Text
February 3, 200917 yr I received three ST31500341AS last week from Amazon.com. It looks like one might be failing. Comments? » reallocated_sector_ct=175 » current_pending_sector=55 » offline_uncorrectable=55 » head_flying_hours=2.58944e+13 » attribute_241=1680463781 » attribute_242=1080455958 For some reason the linked image isnt showing up.
February 3, 200917 yr I received three ST31500341AS last week from Amazon.com. It looks like one might be failing. Comments? » reallocated_sector_ct=175 » current_pending_sector=55 » offline_uncorrectable=55 » head_flying_hours=2.58944e+13 » attribute_241=1680463781 » attribute_242=1080455958 http://www.aandsspecialty.com/smart.jpg For some reason the linked image isnt showing up. I wouldn't worry about "head_flying_hours", attribute_241 or attribute_242. Not sure what these are but normally gargantuan values are not very meaningful. The high_fly_writes are not uncommon, and I wouldn't worry about them unless they start to get high quicikly. I've seen logs with values in the low 100s. If these go into the thousands or ten thousands I'd be worried, but so far evidence is that these are not a huge problem in reasonably small numbers. I don't have much experience with "offline_uncorrectable", but likely related to the current_pending_sectors. These are sectors that have been marked bad but have not been remapped. (unRAID normally forces the issue and causes remaps to occur - a good thing - but obviously there is a problem here. Maybe offline_uncorrectable means they can't be rempped?). The reallocated_sectors and current pending_sectors ARE something to be worried about. If this is a new drive and these are increasing seeminly every time you copy data to the drive, I think I would pursue getting a replacement. Conventional wisdom on these is that if the number stays constant, even if it is relatively high (into the hundreds), that the drive is okay. But my experience is anything over 2 is unusual, and anything over 10 is trouble. Joe L. has a drive with 100 reallocated sectors that is old and the nuimber has not gone up. This is very uncommon in my experience. To give you a comparison, I have 16 drives in my system. 14 have 0 reallocated sectors. 2 have 1 reallocated sectors. That's it. None have current_pending_sectors. I do have high_fly_writes (1 on 1 drive) as well as some spin_retry_counts (11/15 on 2 drives). ALL of these attributes are on my only 2 1T Seagates! Although once a Seagate fanboy in the 7200.10 days, I am now singing the praises of WD GP drives. These have ZERO bad sectors and no other curious attribute values either. Bottom line, replace disk2.

Supplied information
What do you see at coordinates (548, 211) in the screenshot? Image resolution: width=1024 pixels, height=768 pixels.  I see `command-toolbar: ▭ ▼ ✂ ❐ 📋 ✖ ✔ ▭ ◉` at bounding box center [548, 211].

--

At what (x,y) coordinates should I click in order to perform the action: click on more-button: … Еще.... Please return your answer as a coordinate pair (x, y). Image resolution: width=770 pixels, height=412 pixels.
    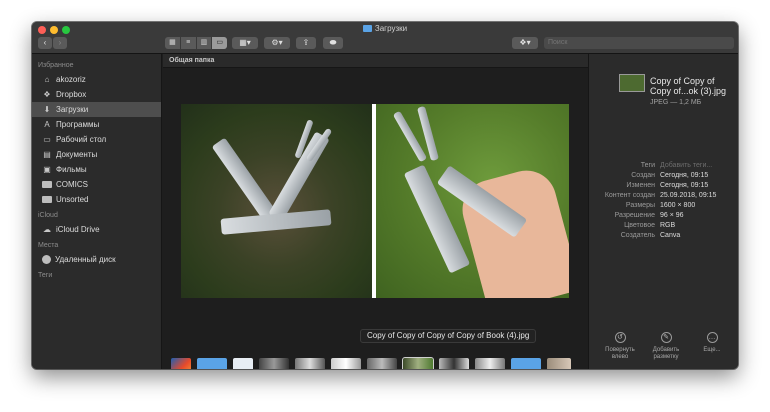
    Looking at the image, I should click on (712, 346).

Problems to solve
A. Answer these about the hard drive thread:
(i) How many ST31500341AS drives did the first poster get, and from where?
(ii) How many drives does the person replying have in their system?
(iii) Which drives is that person now praising?
B. Carry the hard drive thread forward, starting after its final line.
The entries were drawn from a separate source.

Answers to the exercise
A.
(i) Three, from Amazon.com.
(ii) 16.
(iii) WD GP drives.

B.
February 4, 200917 yr My Seagate 1.5TB is showing the following: s spin_retry_count=6 s high_fly_writes=357 s udma_crc_error_count=3 Three of my WD 'Green' 1TB drives are all showing udma_crc_error_count values of 5 or under. The one I'm curious about is one of my WD 1TB drives is showing ata_error_count=24 (in RED. Red worries me!) I can't figure out what this parameter is or if a value of 24 indicates a problem.
February 4, 200917 yr That ata_error_count is the number of errors logged against the drive. The list of errors is available in the smartctl report itself. Frequently errors occur due to cabling problems or other install-time issues. There is no way to reset the error count, so once they show up, they are there to stay. Feel free to post your smartctl report and I'll have a look. My understanding of high fly writes is that when they are detected the drive takes corrective action to keep the heads from getting "too high" and causing a problem. I'd not be overly concerned with them, but to be honest 357 is the largest number I've ever seen. (I have seen over 100 though). The udma_crc_error_count at 3 doesn't sound too bad. I'd keep an eye on it. I get this spin_retry_counts incrementing a few a month. Eventually the number will likely get large enough to fail the drive and then I can get a new one . It is dangerous when an older drive starts getting spin_retry_counts - kindof like a car having trouble starting. But if a new car is always a little slow to start, it doesn't mean its a problem.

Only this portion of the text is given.